The National7 days ago
US President Donald Trump on Tuesday said he is in "no rush" to talk with Iran after last month's strikes on nuclear facilities but that Tehran was hoping to engage in discussions with the Americans.
"They would like to talk. I'm in no rush to talk because we obliterated their site," Mr Trump told reporters upon his arrival in Washington after a trip to Pittsburgh, referring to US strikes on Iranian nuclear sites last month.
Iran said on Monday that it will not resume nuclear talks with the US if negotiations are conditional on halting its uranium enrichment activities, state news agency Irnareported.
Tehran and Washington held several rounds of negotiations aimed at reviving a nuclear deal, but those efforts were derailed after Israel launched a wave of strikes on Iran in June, triggering 12 days of war.
After a ceasefire was announced ending the war, Mr Trump signalled interest in returning to the negotiating table. However, Tehran has remained firm that it will not relinquish its right to the peaceful use of nuclear power.
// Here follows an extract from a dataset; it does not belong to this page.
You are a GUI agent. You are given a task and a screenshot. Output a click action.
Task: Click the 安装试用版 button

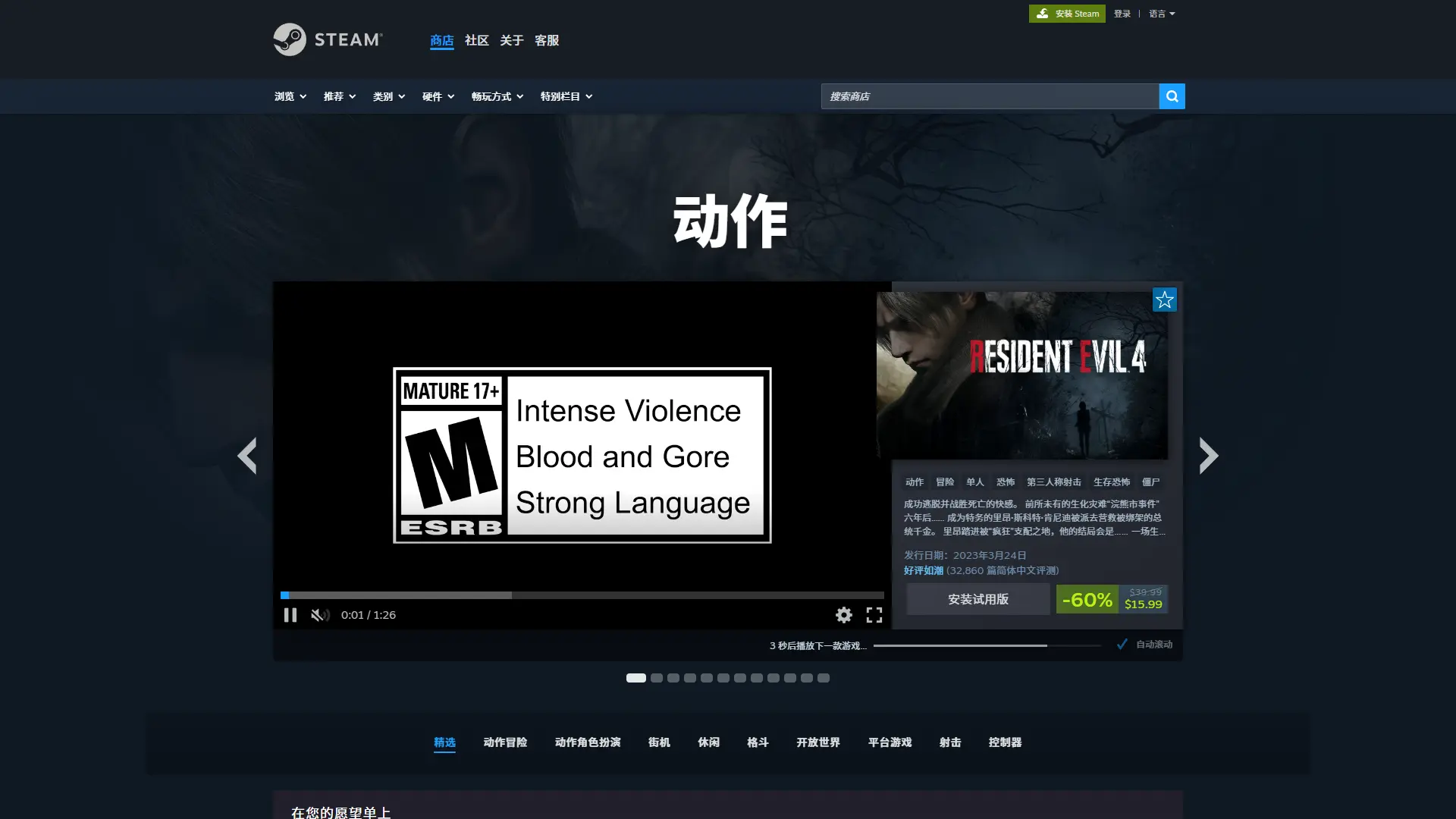tap(977, 599)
Mr Trump is set to meet Qatar 's Prime Minister Sheikh Mohammed bin Abdulrahman Al Thani on Wednesday to discuss efforts to bring a nuclear agreement, Axios reporter Barak Ravid posted on X. Qatar has previously mediated between the two sides.
Meanwhile, US Secretary of State Marco Rubio and the foreign ministers of France, Germany and the UK agreed during a phone call on Monday to set the end of August as the de facto deadline for reaching a nuclear deal with Iran, Axios reported, citing three sources.
The EU was particularly proud of the 2015 nuclear deal because it represented a strong symbol of multilateral diplomacy. It brought together great powers in the spirit of bolstering the cause of nuclear non-proliferation.
Besides exiting, the Trump administration reimposed heavy secondary sanctions on Iran, which effectively forced foreign companies to choose between investing in the US and Iranian markets.
European efforts to mitigate the impact of these US sanctions failed, thus undermining the key benefit of the deal for Iran: helping its battered economy.
It also weakened Tehran's faith in the value of Europe as a partner, as it revealed an inability to carve real independence from the US.
If no deal is reached by that deadline, the three European powers plan to trigger the "snapback" mechanism that automatically reimposes all UN Security Council sanctions lifted under the 2015 Iran deal, according to the Axios report.
October 18 is Termination Day for the 2015 nuclear agreement, which Mr Trump unilaterally pulled out of three years after it was signed.